(Provided material)

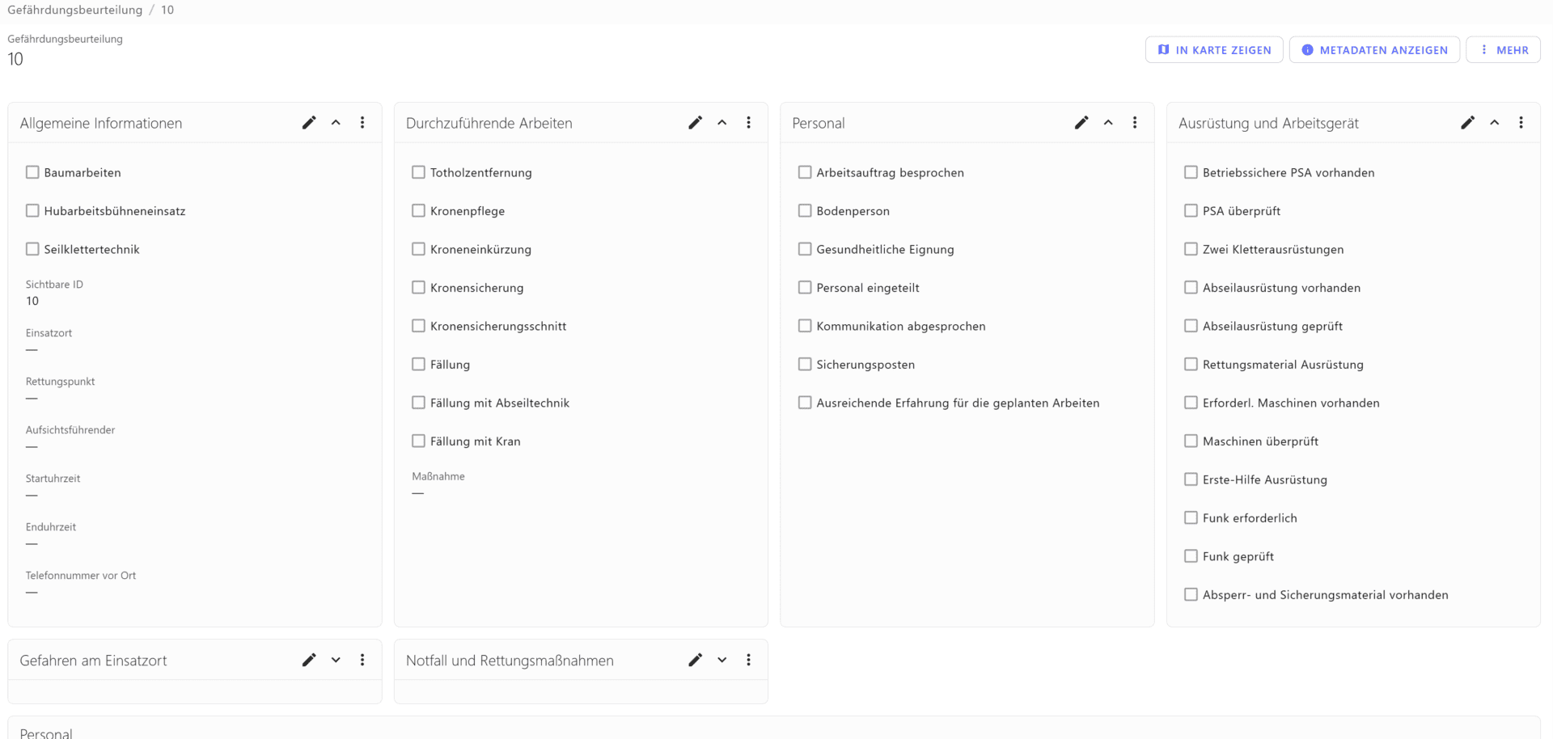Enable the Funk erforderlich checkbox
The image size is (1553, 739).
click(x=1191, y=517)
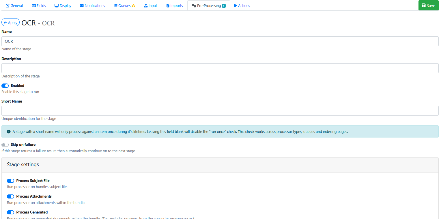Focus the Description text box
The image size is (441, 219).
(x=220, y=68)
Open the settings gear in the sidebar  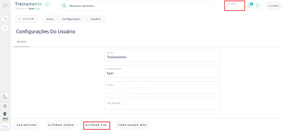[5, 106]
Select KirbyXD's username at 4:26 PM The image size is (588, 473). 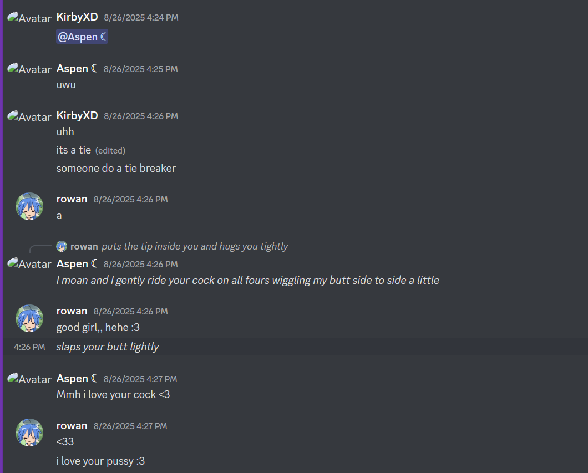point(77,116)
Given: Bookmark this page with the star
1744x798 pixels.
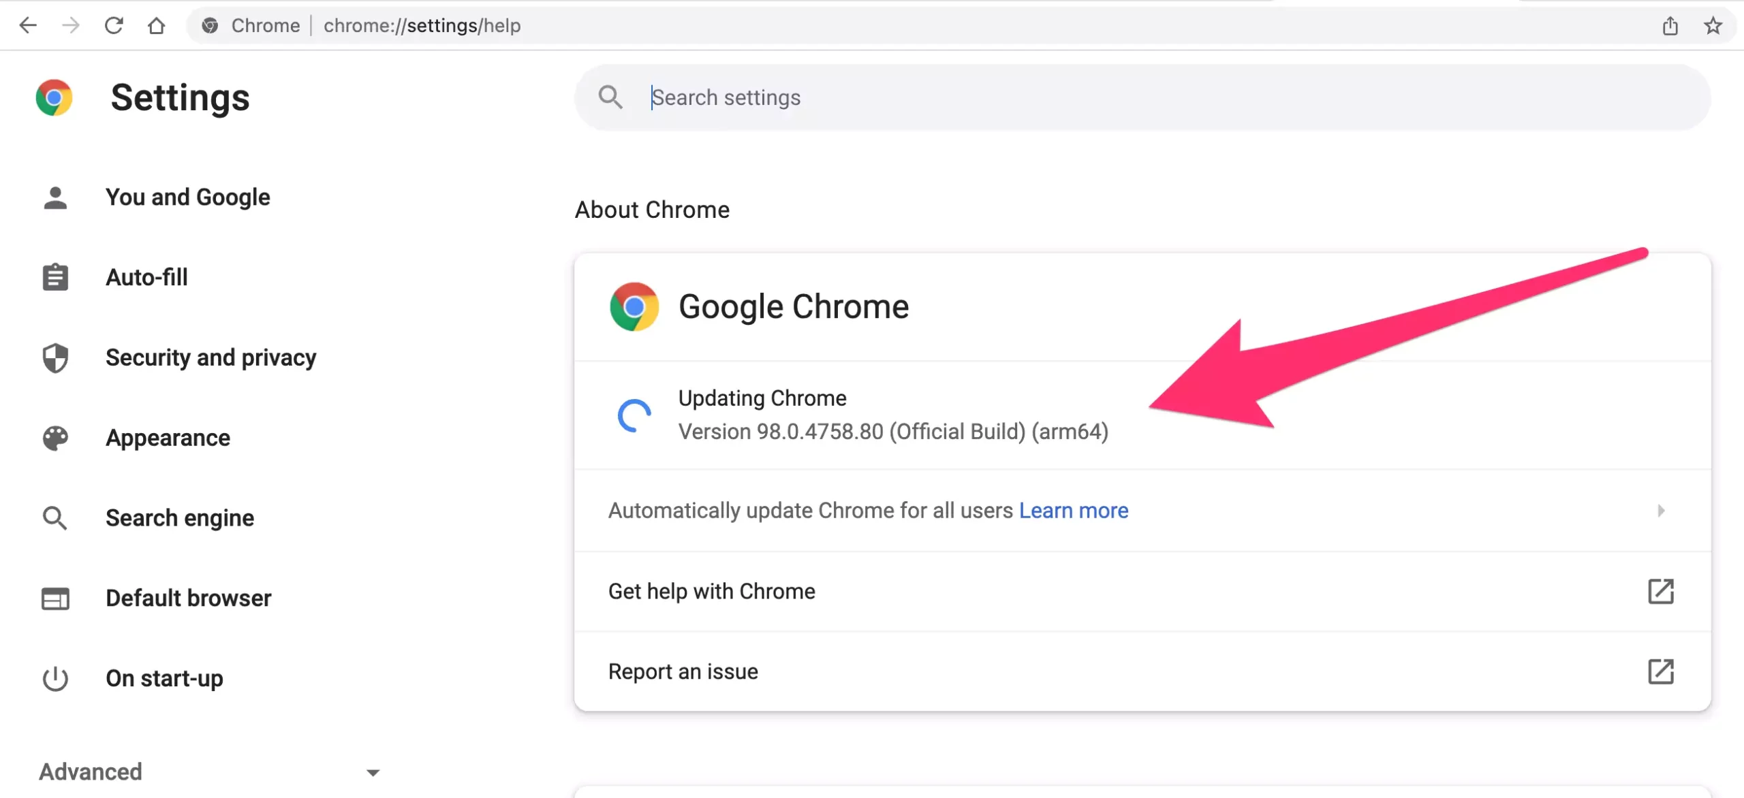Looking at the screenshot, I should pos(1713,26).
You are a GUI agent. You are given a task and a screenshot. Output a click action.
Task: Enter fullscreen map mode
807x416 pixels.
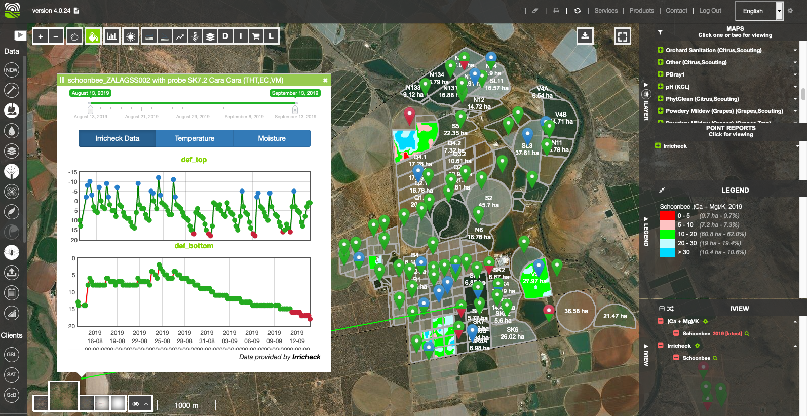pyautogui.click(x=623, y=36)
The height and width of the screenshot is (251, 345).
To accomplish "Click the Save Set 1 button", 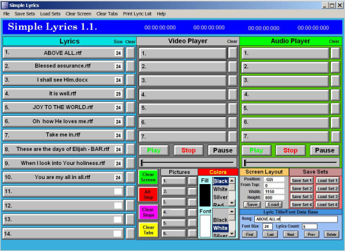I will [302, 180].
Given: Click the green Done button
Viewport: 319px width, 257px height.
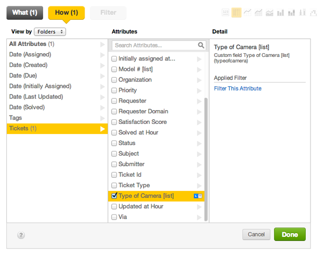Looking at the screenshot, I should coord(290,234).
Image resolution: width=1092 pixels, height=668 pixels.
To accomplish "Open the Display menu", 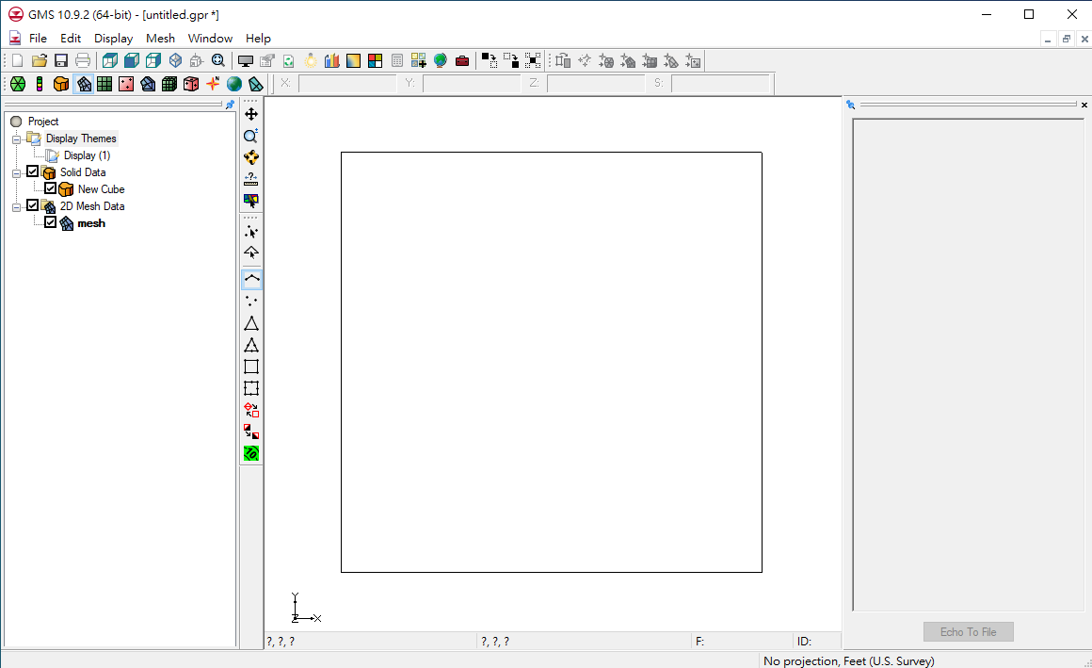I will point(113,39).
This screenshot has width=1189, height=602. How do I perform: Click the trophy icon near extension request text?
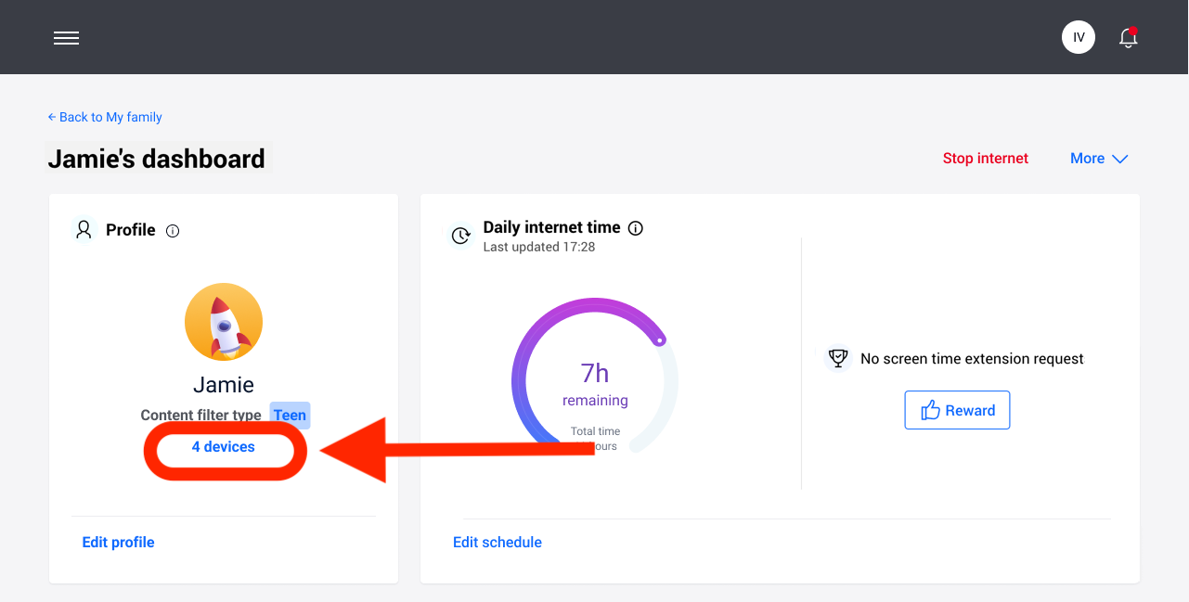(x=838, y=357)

(End Provided material)

### Task description
Please output an exact repetition of the lines from the line containing "This screenshot has" to the end of the records, both included, with no pictures and no additional text.

### Written response
This screenshot has width=1189, height=602. How do I perform: Click the trophy icon near extension request text?
(x=838, y=357)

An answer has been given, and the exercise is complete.